Marijuana Expungement

Local officials in Clark County (population: 2.2 million) have awarded $1.2 million in grants to a trio of non-profit groups for the purposes of reviewing and sealing the records of those with low-level cannabis convictions. The grant funding was made available through the collection of marijuana-related sales tax revenues.

A 2019 state law permits those convicted of marijuana-specific activities which have since been decriminalized or legalized to submit a written request to the court to have those records sealed. However, relatively few Nevadans have successfully navigated the process. The newly awarded grants seek to facilitate a process whereby criminal records can be automatically reviewed and sealed absent petitioners taking any action.

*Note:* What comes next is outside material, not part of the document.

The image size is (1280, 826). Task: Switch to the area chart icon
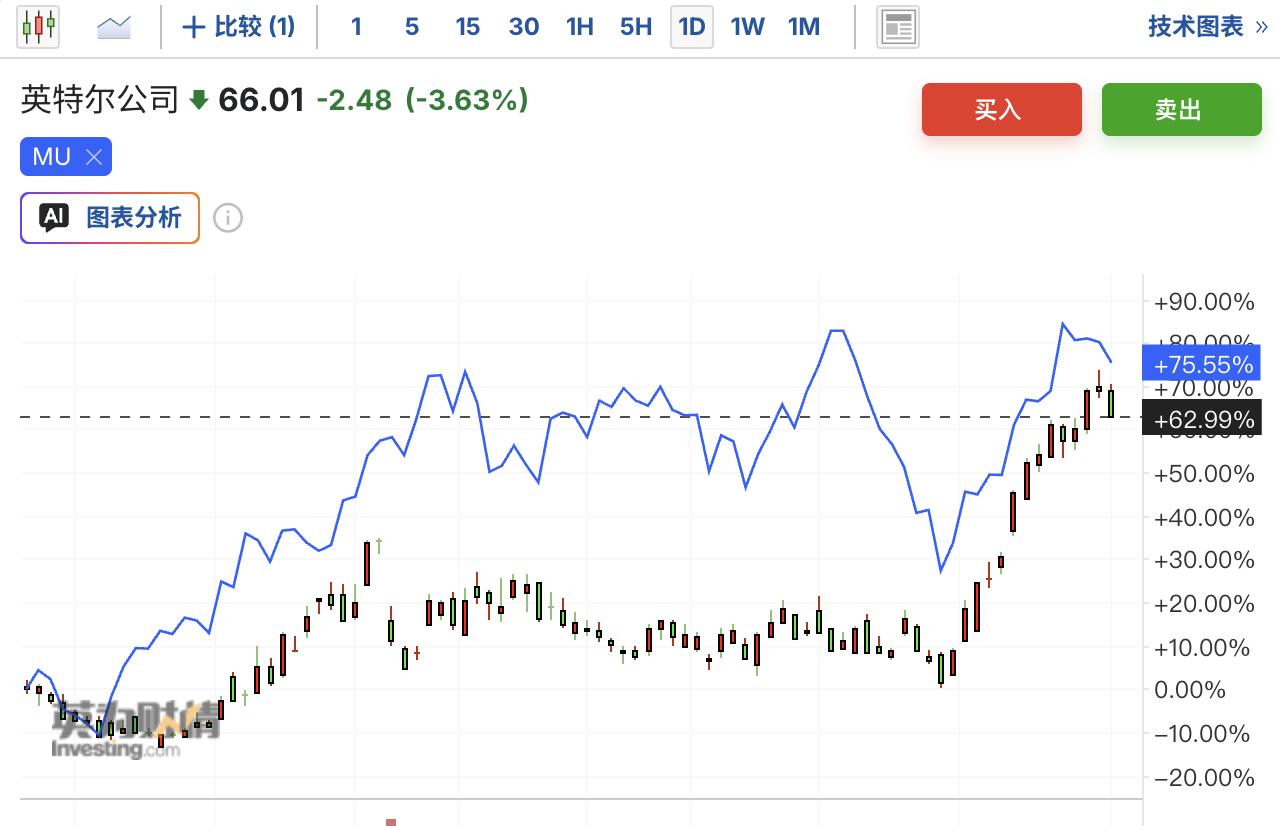tap(113, 26)
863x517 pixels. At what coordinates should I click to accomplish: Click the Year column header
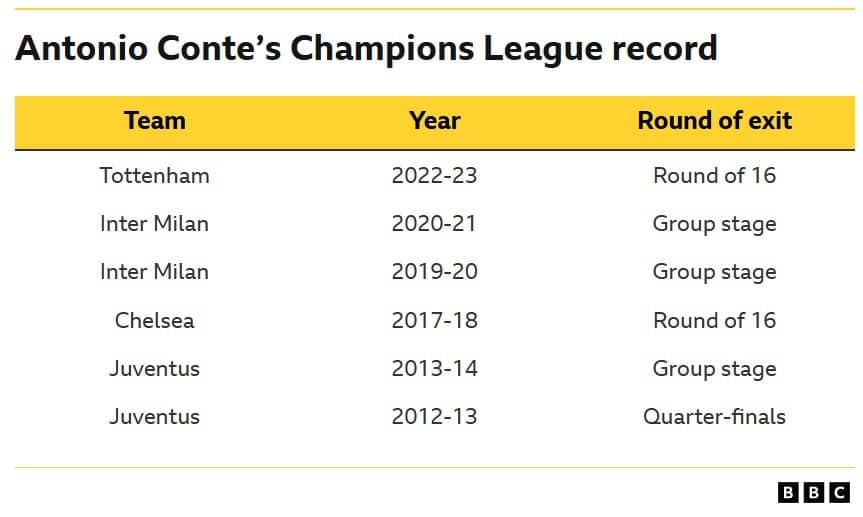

NORML has long called for the establishment of cannabis-related expungement programs, opining, “Branding individuals, many of whom are at an age when they are just beginning their professional careers, as lifelong criminals results in a litany of lost opportunities including the potential loss of employment, housing, voting rights, professional licensing, and student aid and serves no legitimate societal purpose.”

To date, more than 20 states have enacted legislation explicitly permitting or facilitating the process of having select marijuana convictions expunged, vacated, otherwise set aside, or sealed from public view. As a result of these laws, state and local officials nationwide have moved to either expunge or seal the records of over two million people with state-specific cannabis convictions. However, fewer than one-third of these programs provide automatic relief.

“Millions of citizens unduly carry the undue burden and stigmatization of a past conviction for behavior that is no longer considered to be a crime,” NORML’s Deputy Director Paul Armentano said. “Our sense of justice and our principles of fairness demand that officials move swiftly to right the past wrongs of cannabis prohibition and criminalization.”

According to nationwide polling data, most Americans — and a supermajority of Democrats — favor expunging marijuana-related convictions for non-violent offenders.